### What needs to be done:
Each line of the material must be repeated precisely, with the pictures left out.

☆ ☆ ☆

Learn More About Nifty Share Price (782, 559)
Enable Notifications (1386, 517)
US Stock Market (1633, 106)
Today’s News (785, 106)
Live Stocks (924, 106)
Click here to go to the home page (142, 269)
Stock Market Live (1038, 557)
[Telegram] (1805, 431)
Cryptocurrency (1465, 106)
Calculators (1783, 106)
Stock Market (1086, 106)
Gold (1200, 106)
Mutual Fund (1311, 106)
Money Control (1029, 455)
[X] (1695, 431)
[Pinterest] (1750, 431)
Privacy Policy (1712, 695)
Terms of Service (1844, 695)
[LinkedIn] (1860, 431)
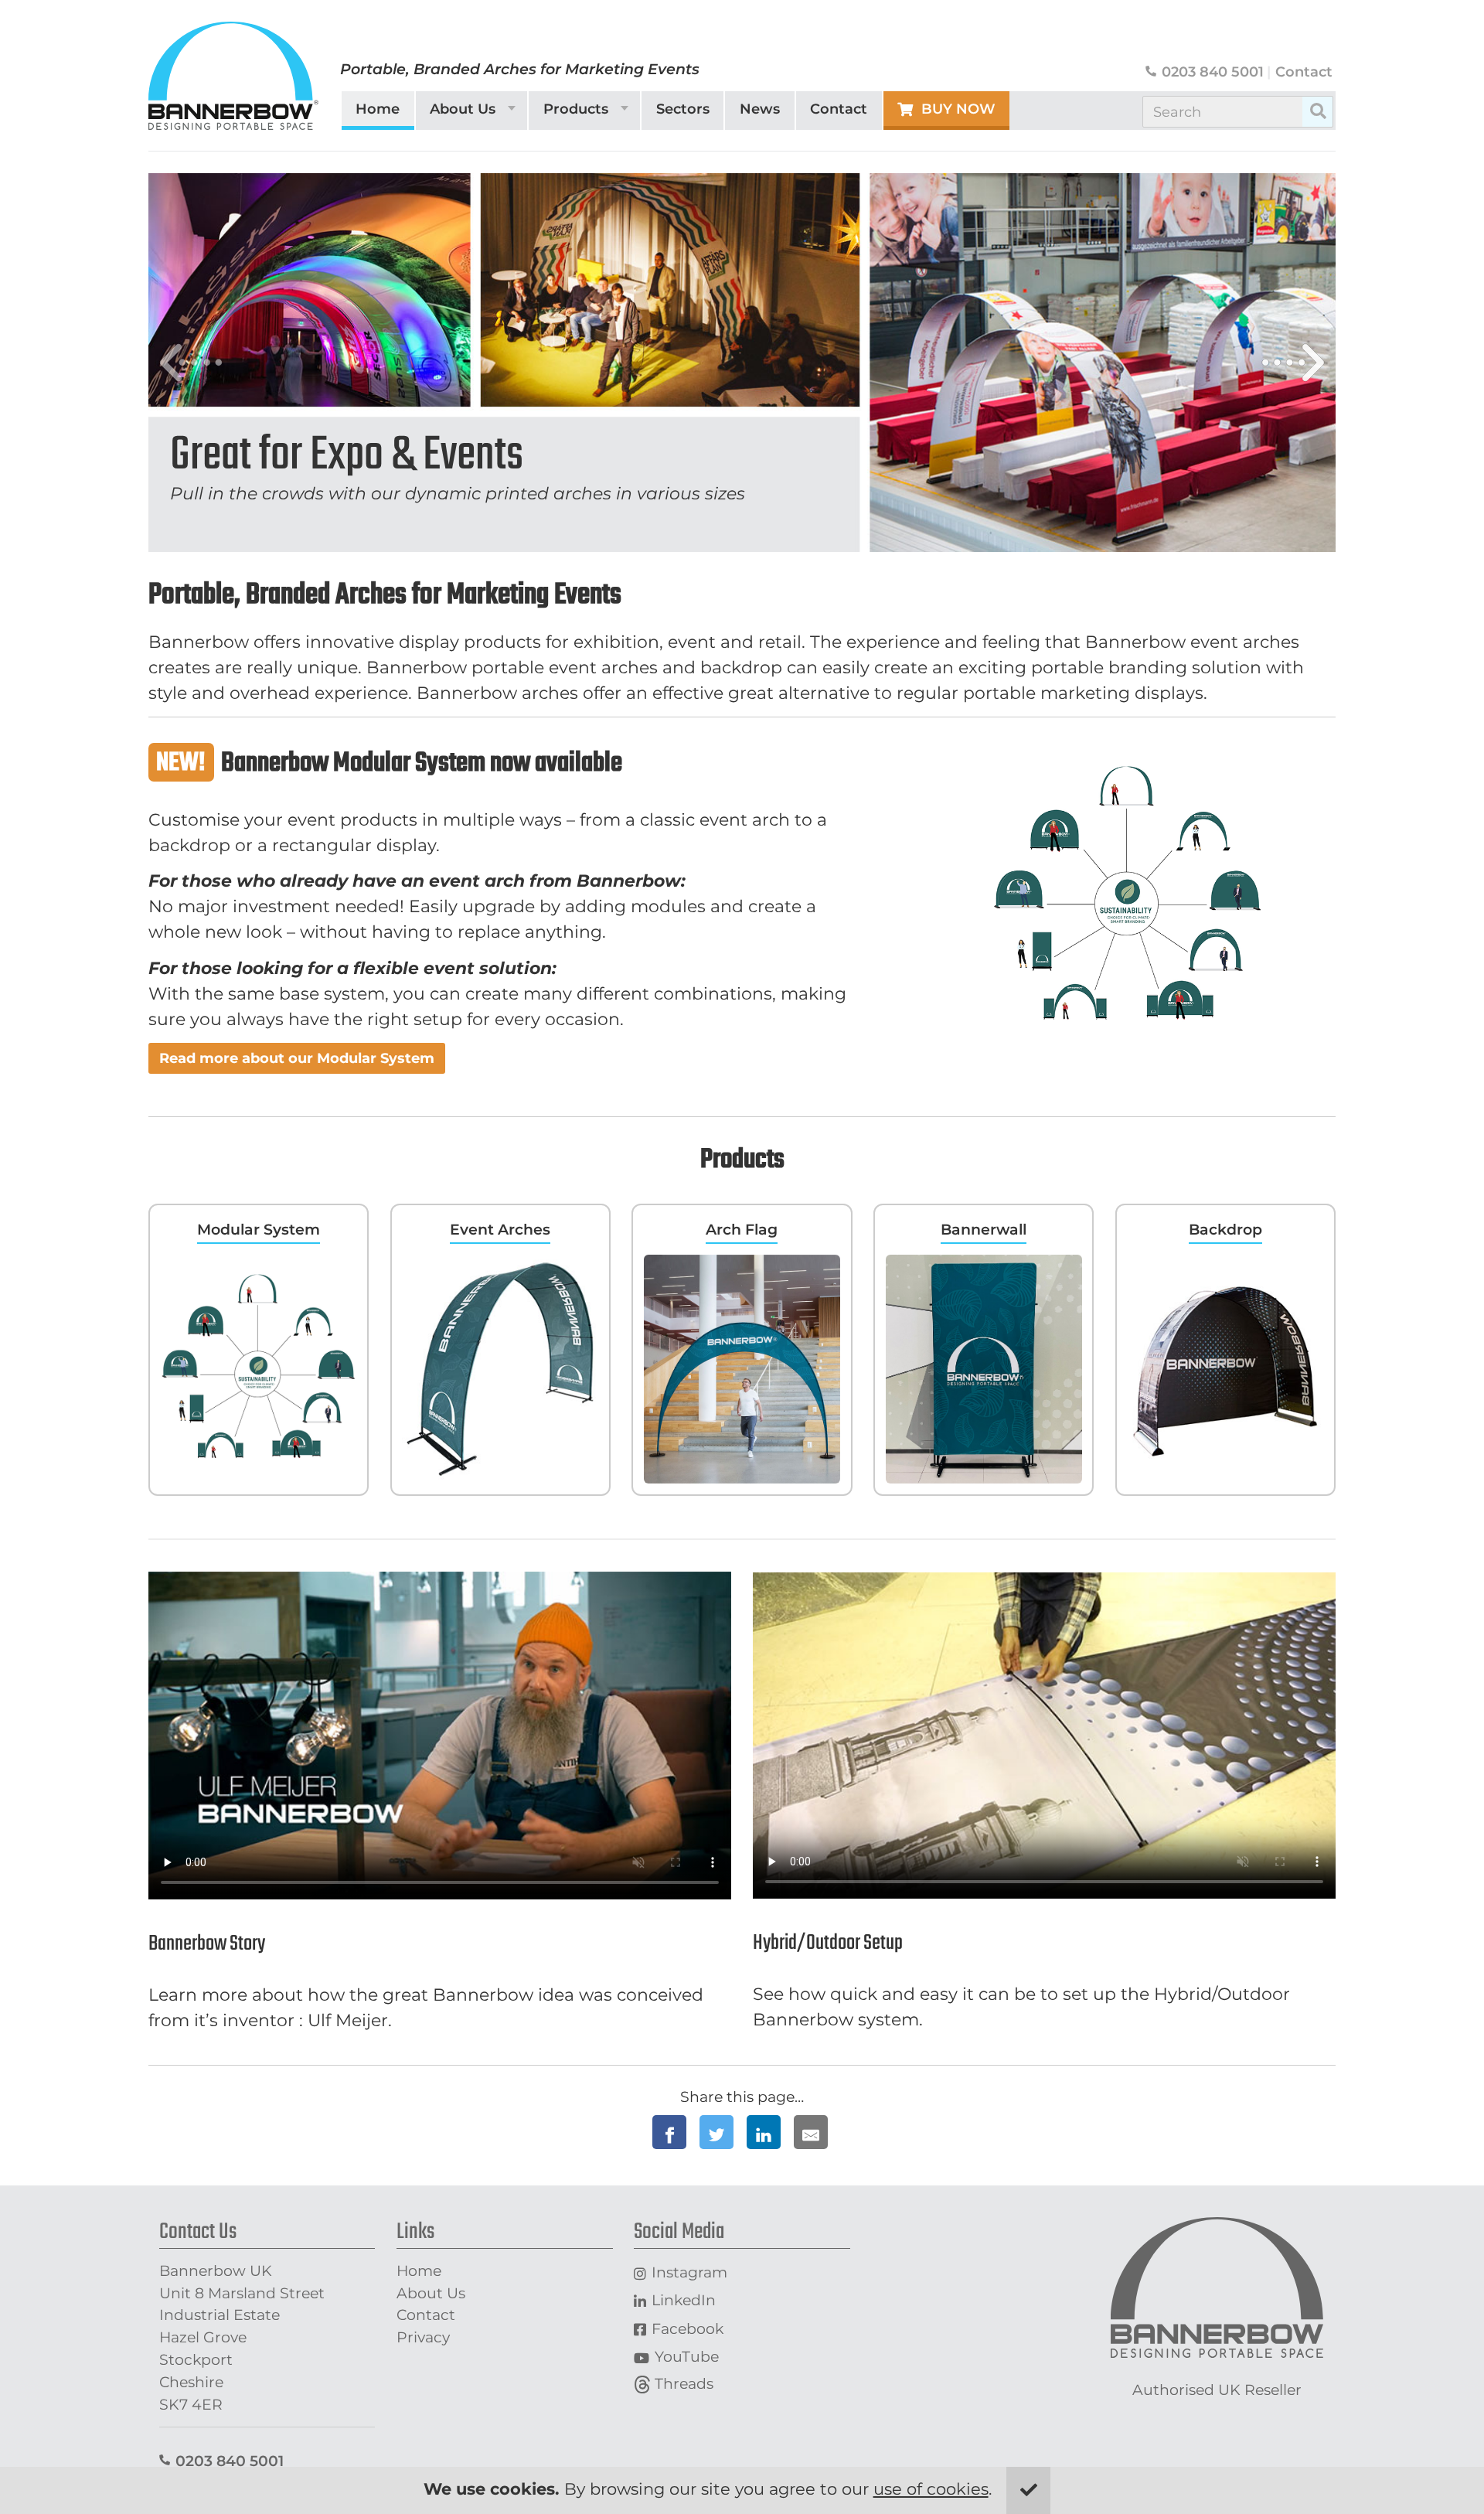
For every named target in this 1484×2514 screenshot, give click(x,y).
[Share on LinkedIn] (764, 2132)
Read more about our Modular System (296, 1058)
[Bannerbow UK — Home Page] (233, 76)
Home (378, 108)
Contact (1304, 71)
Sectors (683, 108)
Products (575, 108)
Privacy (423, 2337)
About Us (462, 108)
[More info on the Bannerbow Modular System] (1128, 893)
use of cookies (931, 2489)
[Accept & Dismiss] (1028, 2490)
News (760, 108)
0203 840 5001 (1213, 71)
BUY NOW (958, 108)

☆ ☆ ☆

### Reply:
Learn More About Nifty Share Price (782, 559)
Enable Notifications (1386, 517)
US Stock Market (1633, 106)
Today’s News (785, 106)
Live Stocks (924, 106)
Click here to go to the home page (142, 269)
Stock Market Live (1038, 557)
[Telegram] (1805, 431)
Cryptocurrency (1465, 106)
Calculators (1783, 106)
Stock Market (1086, 106)
Gold (1200, 106)
Mutual Fund (1311, 106)
Money Control (1029, 455)
[X] (1695, 431)
[Pinterest] (1750, 431)
Privacy Policy (1712, 695)
Terms of Service (1844, 695)
[LinkedIn] (1860, 431)
For every named target in this 1484×2514 screenshot, give click(x,y).
[Share on LinkedIn] (764, 2132)
Read more about our Modular System (296, 1058)
[Bannerbow UK — Home Page] (233, 76)
Home (378, 108)
Contact (1304, 71)
Sectors (683, 108)
Products (575, 108)
Privacy (423, 2337)
About Us (462, 108)
[More info on the Bannerbow Modular System] (1128, 893)
use of cookies (931, 2489)
[Accept & Dismiss] (1028, 2490)
News (760, 108)
0203 840 5001 (1213, 71)
BUY NOW (958, 108)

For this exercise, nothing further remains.